Além disso, acrescenta José Paulo Fafe, o fundo também lhe transmitiu a sua "indisponibilidade em efetuar qualquer transferência até que o alegado procedimento cautelar de arresto anunciado publicamente pelo empresário Marco Galinha seja retirado".
Entretanto, depois, a Entidade Reguladora para a Comunicação Social (ERC) disse que a questão do pagamento de salários no Global Media Group (GMG) "não tem absolutamente nada a ver" com o regulador.
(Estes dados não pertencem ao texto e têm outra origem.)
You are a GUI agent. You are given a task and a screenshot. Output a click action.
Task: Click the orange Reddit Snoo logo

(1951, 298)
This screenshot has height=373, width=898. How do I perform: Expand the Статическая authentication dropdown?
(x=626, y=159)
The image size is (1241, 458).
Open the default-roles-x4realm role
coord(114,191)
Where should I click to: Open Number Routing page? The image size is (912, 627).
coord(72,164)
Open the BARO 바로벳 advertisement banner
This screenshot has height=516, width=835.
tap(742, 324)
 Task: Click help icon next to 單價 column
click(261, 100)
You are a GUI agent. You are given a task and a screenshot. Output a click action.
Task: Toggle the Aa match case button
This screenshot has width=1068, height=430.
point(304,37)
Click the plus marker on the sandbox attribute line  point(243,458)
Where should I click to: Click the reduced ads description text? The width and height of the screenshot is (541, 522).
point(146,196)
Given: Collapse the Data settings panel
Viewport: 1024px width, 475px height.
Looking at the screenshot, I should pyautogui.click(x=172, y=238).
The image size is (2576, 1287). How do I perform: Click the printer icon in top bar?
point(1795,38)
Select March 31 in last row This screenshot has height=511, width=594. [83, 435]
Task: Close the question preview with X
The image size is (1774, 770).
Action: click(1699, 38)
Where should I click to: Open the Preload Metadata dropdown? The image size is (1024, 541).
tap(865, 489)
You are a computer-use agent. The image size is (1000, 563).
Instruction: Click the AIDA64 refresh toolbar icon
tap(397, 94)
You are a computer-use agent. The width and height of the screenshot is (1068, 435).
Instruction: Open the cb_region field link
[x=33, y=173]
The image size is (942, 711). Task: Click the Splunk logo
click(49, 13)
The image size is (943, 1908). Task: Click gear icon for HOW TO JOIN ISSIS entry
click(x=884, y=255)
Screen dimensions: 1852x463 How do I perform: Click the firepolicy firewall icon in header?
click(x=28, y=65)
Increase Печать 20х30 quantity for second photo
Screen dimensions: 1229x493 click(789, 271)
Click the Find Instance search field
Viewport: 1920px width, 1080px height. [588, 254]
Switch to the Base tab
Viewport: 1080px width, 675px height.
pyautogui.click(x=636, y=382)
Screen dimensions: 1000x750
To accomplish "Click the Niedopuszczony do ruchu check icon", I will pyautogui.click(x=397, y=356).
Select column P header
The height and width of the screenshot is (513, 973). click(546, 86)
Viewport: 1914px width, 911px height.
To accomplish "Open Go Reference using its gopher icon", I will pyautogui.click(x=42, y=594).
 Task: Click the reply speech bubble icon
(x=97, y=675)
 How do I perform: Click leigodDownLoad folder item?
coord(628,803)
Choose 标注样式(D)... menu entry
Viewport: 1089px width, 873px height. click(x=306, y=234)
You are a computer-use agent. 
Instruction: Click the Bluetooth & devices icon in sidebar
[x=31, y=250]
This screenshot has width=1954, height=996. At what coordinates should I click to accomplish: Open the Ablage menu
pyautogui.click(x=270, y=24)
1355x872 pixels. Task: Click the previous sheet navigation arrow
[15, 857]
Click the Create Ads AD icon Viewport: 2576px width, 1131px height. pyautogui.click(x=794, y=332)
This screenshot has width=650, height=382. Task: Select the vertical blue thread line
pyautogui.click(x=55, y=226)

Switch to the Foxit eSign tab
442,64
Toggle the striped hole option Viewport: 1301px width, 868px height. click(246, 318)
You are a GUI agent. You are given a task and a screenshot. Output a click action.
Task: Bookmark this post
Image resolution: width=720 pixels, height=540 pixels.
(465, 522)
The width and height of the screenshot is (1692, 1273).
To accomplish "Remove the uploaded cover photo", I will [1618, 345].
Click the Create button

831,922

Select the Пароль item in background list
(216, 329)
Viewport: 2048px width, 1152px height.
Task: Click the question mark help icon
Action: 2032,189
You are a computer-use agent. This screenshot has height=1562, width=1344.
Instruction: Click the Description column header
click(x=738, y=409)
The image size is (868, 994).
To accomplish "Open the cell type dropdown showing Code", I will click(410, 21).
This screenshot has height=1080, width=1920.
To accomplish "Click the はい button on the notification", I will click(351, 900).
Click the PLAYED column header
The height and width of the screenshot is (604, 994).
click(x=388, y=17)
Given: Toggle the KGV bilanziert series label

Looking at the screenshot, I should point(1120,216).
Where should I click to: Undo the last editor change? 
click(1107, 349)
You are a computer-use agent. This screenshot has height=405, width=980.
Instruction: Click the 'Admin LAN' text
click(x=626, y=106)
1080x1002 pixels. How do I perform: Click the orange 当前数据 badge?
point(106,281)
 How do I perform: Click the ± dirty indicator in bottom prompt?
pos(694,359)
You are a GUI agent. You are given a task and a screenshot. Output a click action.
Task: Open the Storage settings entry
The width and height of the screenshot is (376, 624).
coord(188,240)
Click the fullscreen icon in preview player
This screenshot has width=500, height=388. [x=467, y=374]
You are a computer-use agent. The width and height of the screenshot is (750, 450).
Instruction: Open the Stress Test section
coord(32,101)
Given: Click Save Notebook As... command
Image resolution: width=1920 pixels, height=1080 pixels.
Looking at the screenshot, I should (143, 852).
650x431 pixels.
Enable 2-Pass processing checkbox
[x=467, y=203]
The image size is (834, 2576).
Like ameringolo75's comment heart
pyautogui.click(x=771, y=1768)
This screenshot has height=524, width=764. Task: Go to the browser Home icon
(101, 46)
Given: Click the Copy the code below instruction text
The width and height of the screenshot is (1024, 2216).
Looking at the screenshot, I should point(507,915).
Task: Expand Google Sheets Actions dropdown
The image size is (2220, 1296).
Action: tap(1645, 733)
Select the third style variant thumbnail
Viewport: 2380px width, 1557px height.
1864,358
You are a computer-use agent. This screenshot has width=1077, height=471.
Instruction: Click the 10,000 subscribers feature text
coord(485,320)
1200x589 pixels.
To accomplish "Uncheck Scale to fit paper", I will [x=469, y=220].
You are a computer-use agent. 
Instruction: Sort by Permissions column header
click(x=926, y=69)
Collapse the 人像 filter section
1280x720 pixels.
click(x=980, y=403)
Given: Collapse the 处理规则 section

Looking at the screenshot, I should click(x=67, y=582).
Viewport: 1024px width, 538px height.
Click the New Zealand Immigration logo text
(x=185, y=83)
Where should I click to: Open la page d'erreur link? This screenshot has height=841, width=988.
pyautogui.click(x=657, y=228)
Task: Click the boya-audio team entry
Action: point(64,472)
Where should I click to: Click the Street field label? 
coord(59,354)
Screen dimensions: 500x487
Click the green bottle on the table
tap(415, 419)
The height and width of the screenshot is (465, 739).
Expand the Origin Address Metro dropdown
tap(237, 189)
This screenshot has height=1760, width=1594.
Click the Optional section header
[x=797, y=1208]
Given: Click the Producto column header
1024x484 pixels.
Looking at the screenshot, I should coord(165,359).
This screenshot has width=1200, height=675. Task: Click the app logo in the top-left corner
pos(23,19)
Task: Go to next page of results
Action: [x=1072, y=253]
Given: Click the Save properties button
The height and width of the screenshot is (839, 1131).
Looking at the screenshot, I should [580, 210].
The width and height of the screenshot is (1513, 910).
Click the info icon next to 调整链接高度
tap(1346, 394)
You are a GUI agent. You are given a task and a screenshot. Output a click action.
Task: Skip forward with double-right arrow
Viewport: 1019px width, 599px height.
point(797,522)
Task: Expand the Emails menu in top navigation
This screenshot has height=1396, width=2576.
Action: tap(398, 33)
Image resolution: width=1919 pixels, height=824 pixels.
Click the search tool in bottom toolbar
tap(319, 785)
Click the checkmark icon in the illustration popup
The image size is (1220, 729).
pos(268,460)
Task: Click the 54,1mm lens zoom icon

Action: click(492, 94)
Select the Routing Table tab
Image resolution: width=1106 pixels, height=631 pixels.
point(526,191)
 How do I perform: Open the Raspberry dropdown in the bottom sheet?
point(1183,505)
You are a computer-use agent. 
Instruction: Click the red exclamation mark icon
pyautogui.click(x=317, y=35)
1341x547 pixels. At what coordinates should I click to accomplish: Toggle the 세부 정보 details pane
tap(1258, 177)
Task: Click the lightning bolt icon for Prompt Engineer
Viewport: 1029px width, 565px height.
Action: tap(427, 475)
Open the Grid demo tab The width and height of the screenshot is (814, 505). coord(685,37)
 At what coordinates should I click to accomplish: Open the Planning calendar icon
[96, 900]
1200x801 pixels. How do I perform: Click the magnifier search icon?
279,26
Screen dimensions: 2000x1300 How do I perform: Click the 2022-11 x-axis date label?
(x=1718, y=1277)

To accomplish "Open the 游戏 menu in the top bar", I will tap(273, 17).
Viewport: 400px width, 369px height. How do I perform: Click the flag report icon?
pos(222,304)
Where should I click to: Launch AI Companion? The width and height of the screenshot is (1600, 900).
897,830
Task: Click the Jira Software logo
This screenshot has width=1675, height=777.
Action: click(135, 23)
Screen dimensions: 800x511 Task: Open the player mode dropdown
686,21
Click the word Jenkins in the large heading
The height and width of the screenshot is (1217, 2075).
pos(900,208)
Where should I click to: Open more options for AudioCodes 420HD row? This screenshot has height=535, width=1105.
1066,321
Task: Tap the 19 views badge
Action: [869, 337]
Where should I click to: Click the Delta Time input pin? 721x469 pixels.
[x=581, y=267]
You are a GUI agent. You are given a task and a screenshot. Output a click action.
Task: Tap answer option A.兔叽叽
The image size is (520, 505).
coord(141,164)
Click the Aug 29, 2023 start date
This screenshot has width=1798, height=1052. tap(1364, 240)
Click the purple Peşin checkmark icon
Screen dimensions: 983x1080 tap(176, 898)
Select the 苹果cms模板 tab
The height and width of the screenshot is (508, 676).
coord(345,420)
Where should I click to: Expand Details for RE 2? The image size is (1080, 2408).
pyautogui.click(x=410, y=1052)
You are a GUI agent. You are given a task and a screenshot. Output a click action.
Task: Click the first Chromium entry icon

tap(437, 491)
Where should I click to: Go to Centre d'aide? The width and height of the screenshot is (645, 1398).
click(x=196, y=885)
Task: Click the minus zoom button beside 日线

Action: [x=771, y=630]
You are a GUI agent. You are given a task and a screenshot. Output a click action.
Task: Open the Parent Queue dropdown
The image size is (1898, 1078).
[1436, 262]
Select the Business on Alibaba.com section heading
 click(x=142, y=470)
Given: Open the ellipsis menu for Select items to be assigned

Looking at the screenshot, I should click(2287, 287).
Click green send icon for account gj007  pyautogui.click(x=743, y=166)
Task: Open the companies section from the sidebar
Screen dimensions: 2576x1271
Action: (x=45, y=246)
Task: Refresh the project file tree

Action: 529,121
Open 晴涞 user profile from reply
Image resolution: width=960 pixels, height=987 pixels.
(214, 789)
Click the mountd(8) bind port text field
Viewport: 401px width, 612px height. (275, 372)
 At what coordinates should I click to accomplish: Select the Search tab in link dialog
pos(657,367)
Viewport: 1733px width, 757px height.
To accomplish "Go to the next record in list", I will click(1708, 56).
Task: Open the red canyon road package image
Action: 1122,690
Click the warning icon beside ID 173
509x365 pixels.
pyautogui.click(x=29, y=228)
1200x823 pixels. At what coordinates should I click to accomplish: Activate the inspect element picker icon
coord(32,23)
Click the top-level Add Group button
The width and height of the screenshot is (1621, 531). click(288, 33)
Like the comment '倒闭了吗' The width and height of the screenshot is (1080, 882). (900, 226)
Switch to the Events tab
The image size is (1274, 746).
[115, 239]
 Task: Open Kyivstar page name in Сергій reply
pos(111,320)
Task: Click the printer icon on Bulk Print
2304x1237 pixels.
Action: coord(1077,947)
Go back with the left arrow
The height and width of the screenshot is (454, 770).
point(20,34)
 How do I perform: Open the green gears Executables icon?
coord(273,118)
Em declarações à Lusa, a presidente do Conselho Regulador da ERC, Helena Sousa, disse que "a ERC está a desenvolver dois procedimentos", um relativo "ao regime da transparência e um outro conjunto de averiguações" e que "vai continuar a fazer o seu trabalho de acordo com os prazos que estão a decorrer".
Em 06 de dezembro passado, em comunicado interno, a Comissão Executiva do grupo Global Media anunciou que iria negociar com caráter de urgência rescisões com 150 a 200 trabalhadores e avançar com uma reestruturação que disse ser necessária para evitar "a mais do que previsível falência do grupo".
O 5.º Congresso dos jornalistas, que decorre sete anos após a última edição, vai abordar temas como ética, condições de trabalho, ensino, memória e financiamento dos media.
Este evento, que termina no domingo, é promovido pelo Sindicato dos Jornalistas (SJ), Casa da Imprensa e Clube dos Jornalistas.